Rehabilitation of HMSN patients relies on physical and occupational therapy to improve the symptoms and reduce or delay the risk of muscle contractures. These therapies involve moderate low-impact activities, including low-intensity exercises such as stretching, swimming, and weight training. These were found to be more beneficial than high-intensity exercise [74]. Orthoses to stabilize ankles, walking aids, fall precautions, ankle/leg braces, and podiatry consultations for appropriate footwear are needed occasionally. Various orthopedic procedures may be necessary to correct severe spinal or foot and joint deformities. These include osteotomy, arthrodesis, spinal surgery, and plantar fascia release, with pain management for musculoskeletal and neuropathic pain. Special care must be taken to avoid neurotoxic drugs such as neuromuscular blocking agents for patients undergoing anesthesia, and there must close monitoring postoperatively [75,76,77]. NIPPV is effective respiratory support when hypoventilation with hypercapnia and respiratory impairment occur in patients with HMSN. Long-term NIPPV is well tolerated in patients with neuromuscular disorders [78]. NIPPV can help manage muscle weakness with diaphragm dysfunction and sleep apnea [79]. NIPPV at night improved survival in patients with neuromuscular disease and respiratory failure. It also improved their quality of life. Continuous positive airway pressure therapy is not usually recommended in patients with neuromuscular disease, and bilevel positive airway pressure therapy is more effective than CPAP in these patients [80,81]. Diaphragm pacing has shown equivocal results in neuromuscular disease patients and has never been explicitly tested in HMSN patients.

Several potential experimental therapies for HMSN are being evaluated in clinical trials. These include the use of progesterone antagonists in animal models. These agents may slow disease progression [82]. High-dose ascorbic acid (vitamin C) [83] promotes myelination.
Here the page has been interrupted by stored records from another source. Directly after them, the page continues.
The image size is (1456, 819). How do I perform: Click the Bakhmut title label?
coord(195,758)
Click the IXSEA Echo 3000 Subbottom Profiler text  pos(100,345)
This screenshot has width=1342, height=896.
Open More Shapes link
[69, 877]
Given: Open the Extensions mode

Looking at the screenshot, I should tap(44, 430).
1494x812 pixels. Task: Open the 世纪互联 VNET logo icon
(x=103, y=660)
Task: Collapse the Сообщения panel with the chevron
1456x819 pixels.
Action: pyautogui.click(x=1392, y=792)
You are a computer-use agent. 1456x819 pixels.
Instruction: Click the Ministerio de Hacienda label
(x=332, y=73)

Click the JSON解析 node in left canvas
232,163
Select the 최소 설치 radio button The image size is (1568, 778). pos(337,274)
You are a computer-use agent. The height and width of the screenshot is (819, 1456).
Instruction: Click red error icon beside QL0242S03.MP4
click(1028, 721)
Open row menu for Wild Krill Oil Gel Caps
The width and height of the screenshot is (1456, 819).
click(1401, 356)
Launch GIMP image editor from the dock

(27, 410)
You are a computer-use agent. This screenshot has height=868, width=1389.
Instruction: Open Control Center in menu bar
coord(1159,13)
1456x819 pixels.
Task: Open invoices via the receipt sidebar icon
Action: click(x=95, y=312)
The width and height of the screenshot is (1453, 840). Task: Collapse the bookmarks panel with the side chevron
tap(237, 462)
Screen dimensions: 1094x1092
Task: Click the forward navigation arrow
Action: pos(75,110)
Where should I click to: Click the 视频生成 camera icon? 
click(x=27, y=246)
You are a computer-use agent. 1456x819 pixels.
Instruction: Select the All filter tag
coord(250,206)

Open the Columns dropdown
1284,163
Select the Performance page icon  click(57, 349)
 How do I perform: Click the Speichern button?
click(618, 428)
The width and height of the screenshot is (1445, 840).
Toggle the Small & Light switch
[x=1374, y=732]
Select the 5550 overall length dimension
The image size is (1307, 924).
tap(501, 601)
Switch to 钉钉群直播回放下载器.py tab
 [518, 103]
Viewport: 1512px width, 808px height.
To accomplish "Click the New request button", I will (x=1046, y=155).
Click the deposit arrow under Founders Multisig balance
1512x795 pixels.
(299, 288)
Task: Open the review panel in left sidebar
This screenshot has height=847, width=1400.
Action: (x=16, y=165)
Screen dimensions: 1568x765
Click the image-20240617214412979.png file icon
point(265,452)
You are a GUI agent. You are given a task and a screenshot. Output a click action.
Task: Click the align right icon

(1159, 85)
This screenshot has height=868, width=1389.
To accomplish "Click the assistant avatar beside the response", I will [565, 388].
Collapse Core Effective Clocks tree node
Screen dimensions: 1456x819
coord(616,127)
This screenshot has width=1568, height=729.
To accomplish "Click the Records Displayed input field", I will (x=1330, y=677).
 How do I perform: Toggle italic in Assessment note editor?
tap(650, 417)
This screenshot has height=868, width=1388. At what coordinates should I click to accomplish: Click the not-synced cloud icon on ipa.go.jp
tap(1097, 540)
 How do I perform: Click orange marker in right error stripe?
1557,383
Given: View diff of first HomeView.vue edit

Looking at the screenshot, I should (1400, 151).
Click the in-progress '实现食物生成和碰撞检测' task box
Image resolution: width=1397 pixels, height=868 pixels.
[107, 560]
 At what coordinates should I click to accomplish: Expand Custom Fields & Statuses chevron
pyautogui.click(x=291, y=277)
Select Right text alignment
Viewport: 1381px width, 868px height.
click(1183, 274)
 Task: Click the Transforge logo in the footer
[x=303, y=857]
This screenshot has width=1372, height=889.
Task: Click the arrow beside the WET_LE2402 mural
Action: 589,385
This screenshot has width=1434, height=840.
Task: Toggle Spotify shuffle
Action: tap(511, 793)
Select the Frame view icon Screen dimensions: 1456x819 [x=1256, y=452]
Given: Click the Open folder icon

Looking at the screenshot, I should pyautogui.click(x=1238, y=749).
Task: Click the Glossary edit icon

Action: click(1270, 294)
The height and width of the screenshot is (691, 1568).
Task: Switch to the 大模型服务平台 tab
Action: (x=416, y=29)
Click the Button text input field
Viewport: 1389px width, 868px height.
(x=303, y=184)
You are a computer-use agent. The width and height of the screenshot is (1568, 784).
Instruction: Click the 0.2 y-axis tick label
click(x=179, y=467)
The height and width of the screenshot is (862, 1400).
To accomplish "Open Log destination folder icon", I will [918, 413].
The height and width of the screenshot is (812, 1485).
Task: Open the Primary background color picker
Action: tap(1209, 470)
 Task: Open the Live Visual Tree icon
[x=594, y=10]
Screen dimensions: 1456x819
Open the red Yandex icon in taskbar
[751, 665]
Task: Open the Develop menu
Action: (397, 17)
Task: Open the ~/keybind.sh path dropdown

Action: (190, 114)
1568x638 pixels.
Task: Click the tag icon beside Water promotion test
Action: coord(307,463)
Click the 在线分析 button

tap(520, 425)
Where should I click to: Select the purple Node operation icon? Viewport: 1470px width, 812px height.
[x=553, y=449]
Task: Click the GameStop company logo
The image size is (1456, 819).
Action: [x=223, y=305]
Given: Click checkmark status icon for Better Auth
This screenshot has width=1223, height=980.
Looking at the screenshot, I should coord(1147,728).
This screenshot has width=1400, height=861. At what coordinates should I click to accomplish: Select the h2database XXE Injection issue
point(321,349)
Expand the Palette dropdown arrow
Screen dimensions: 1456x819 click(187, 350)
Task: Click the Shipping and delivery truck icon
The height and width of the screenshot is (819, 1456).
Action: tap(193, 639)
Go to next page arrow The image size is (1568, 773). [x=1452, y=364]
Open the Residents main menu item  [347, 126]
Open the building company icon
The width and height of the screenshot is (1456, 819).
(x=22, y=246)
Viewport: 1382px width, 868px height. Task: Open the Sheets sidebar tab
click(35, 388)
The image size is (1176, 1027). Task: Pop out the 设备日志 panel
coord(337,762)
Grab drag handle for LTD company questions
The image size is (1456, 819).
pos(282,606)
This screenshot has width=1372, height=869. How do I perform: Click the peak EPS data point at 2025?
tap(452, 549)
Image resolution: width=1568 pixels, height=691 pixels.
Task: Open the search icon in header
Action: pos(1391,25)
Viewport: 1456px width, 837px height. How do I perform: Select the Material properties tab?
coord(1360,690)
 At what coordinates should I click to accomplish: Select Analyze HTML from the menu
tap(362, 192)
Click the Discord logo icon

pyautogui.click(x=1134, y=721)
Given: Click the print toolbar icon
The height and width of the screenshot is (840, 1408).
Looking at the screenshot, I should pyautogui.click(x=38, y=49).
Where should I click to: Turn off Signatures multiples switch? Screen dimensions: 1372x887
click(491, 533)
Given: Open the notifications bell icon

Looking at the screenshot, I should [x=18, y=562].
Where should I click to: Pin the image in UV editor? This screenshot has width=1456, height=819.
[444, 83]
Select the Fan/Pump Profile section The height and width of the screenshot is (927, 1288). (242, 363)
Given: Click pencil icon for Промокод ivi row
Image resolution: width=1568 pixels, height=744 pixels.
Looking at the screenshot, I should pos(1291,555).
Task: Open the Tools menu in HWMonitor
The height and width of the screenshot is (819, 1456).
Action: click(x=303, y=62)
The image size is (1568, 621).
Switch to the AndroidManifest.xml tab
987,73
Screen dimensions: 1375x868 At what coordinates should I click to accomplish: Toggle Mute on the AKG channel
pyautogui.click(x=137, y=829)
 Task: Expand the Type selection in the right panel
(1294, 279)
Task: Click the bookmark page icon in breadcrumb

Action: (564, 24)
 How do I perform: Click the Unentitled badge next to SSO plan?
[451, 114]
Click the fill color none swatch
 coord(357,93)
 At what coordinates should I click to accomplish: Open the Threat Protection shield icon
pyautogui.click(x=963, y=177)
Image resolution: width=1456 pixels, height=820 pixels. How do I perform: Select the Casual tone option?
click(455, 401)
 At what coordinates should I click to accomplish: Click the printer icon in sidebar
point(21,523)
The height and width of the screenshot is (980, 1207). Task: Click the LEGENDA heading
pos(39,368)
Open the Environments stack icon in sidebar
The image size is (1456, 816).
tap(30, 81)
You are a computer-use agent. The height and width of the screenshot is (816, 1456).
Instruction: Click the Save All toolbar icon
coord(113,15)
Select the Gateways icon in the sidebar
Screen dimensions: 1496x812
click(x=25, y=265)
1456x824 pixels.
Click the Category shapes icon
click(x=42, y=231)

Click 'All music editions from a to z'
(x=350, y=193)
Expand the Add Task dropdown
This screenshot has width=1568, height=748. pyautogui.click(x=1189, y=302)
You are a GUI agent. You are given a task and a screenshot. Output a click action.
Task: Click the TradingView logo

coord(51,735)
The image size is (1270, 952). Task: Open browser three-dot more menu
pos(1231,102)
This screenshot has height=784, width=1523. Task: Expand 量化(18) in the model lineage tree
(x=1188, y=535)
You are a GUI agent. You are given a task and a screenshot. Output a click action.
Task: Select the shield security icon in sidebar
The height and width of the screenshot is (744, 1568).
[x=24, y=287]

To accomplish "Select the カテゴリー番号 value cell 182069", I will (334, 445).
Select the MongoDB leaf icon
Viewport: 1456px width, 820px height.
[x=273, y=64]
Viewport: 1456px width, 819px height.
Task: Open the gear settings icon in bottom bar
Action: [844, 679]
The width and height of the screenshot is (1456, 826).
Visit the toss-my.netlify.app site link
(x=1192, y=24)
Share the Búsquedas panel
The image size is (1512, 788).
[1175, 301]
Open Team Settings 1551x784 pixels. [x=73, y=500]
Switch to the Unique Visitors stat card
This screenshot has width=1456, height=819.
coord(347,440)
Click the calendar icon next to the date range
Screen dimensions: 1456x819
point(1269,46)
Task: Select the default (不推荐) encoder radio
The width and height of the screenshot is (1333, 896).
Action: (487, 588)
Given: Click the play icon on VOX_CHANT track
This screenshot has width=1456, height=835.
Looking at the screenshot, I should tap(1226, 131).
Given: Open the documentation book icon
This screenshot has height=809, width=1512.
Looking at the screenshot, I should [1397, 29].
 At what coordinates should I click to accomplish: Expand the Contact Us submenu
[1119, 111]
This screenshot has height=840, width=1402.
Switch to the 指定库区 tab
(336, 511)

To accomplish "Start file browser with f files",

However, it failed to show any significant benefit [84]. An ongoing trial of polytherapy (PXT3003) is studying the combination of baclofen, naltrexone, and sorbitol [85]. This combination was proposed to downregulate PMP22 overexpression. It may also improve myelination and axonal regeneration in patients with CMT1A, the most common form [86].

Stem cell and gene therapies are promising treatment options under investigation for patients with HMSN, including gene replacement, gene addition, suppression of mutant gene expression, or modulation of gene expression by using a highly modified virus as a vector to carry and insert a functional version of the gene to replace a defect gene into the cells such as Adenoassociated virus gene therapy technique. Implanting tonsil-derived mesenchymal stem cells (T-MSCs) after maturation into Schwann cells called T-MSC-SCs, then transplanting these cells into the muscles is another potential treatment for HMSN [87,88]. Although patients with HMSN should have a normal life expectancy, those with advanced disease complicated by respiratory failure have significantly shorter life expectancy than the normal population. Death in infancy in some subtypes of HMSN has been reported. Disabilities are common.

Conclusion

It is essential to have a high clinical suspicion of diaphragmatic dysfunction due to phrenic nerve involvement in patients with advanced HMSN disease. This complication should be recognized early in patients with orthopnea, daytime somnolence, and hypercapnia [89]. Closely monitoring of respiratory function status and sleep-disordered breathing is recommended in patients with HMSN [90]. Spirometry while supine and upright, phrenic nerve electrophysiological studies, the sniff test, and ultrasound of the diaphragm can be valuable diagnostic tools to aid in diagnosing diaphragmatic paralysis [91,92]. NIPPV has been used with success in patients with respiratory failure due to neuromuscular disorders in general and in HMSN disease in particular. It has been shown to reduce morbidity and mortality and improve quality of life [93,94]. While mild elevations in serum CK levels are expected in patients with HMSN, significant elevations should alert physicians to investigate underlying causes of rhabdomyolysis such as coexisting genetic metabolic disorders, medications or drugs, prolonged immobilization, overexertion, or infection [95].